The integration with Dagster was also very helpful. I was able to define my Airbyte resource and configure my connections so when the CSV files were upload it immediately triggered Airbyte to run and load the data into BigQuery. Dashboard

3. Transform

After the data is loaded into some raw tables on BigQuery it’s time to start transforming the data. Many people may wonder what does “transforming data” all entail because that was one of the first questions I had when learning about ETL/ELT. Transforming data could be anything from changing data types, fixing date formats, in my case I had to adjust the ticker symbols to replace all periods with a hyphen so I can join on the field later on.

After we do some of these light transformations we can start modeling our data & adding some business logic to it. This is where we start creating fact & dimension tables.

Fact tables are tables whose records are immutable “facts”, such as service logs and measurement information. Records are progressively appended into the table in a streaming fashion or in large chunks. The records stay there until they’re removed because of cost or because they’ve lost their value. Records are otherwise never updated2.

Dimension tables: Hold reference data, such as lookup tables from an entity identifier to its properties Hold snapshot-like data in tables whose entire contents change in a single transaction3.

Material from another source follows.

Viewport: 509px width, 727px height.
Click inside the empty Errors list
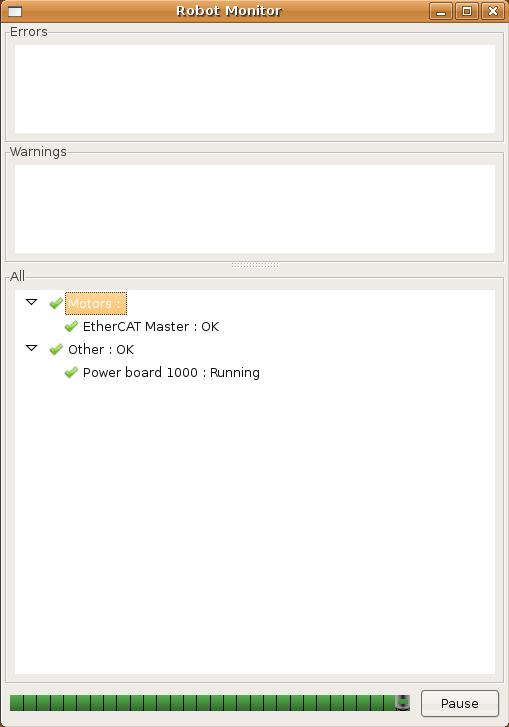[x=255, y=89]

I created a dim_companies table which is suppose to represent additional information about the company that doesn’t frequently change (name, region, exchange, HQ location, GICS sector & industry). I also created a dim_GICS table which was very specific to the visualization I created for this project. I needed a way to have the GICS Sub-industry on the x axis so I had to convert them into numeric values. I was able to use the DENSE_RANK function to help with this. I have been trying to learn more about SQL window functions as well so this was a create way to practice.

The last table I created was the fct_price_data which has the all the YTD price data for each company and then I also joined on some additional data about the company from the dim_companies table. The one thing I am very proud of in this table is the use of a CTE and another windows function called LAG. I was able to calculate the 1 day performance of each stock for every record by partitioning the data by ticker and ordering it by date. The LAG function then allows me to look at the prior record so I can grab the previous market close price and use it to calculate the one day performance.

Since I also had the market cap of each company I was able to also calculate the attribution of each stock by taking the weighted return. Once again I had to use a windows function so I can take the market cap of each individual company divided by the total market cap of the S&P 500 index. Summing all the weighted returns of each stock was able to give me the 1 day performance for the S&P 500 index.

4. Visualize

Dashboard

For the visualization I took inspiration from finviz bubble chart which I believe does a great job of displaying how the market performed that day. The dashboard can lead to a lot of further questions about why specific sectors underperformed or outperformed. It also clearly shows any outliers which may leave you wondering what the story is behind that stock.

5. Conclusion

There are many things I would still like to add to this project.

  • Ability to pick custom date ranges oppose to just 1 day performance
  • Have data refreshed more frequently
  • Account for days where market is closed
  • More stocks
  • Add additional graphs like a tree heat map

Overall, I am very happy with the outcome with this project. I was able to learn a lot about the modern data stack and it also really helped me improve upon my technical skills.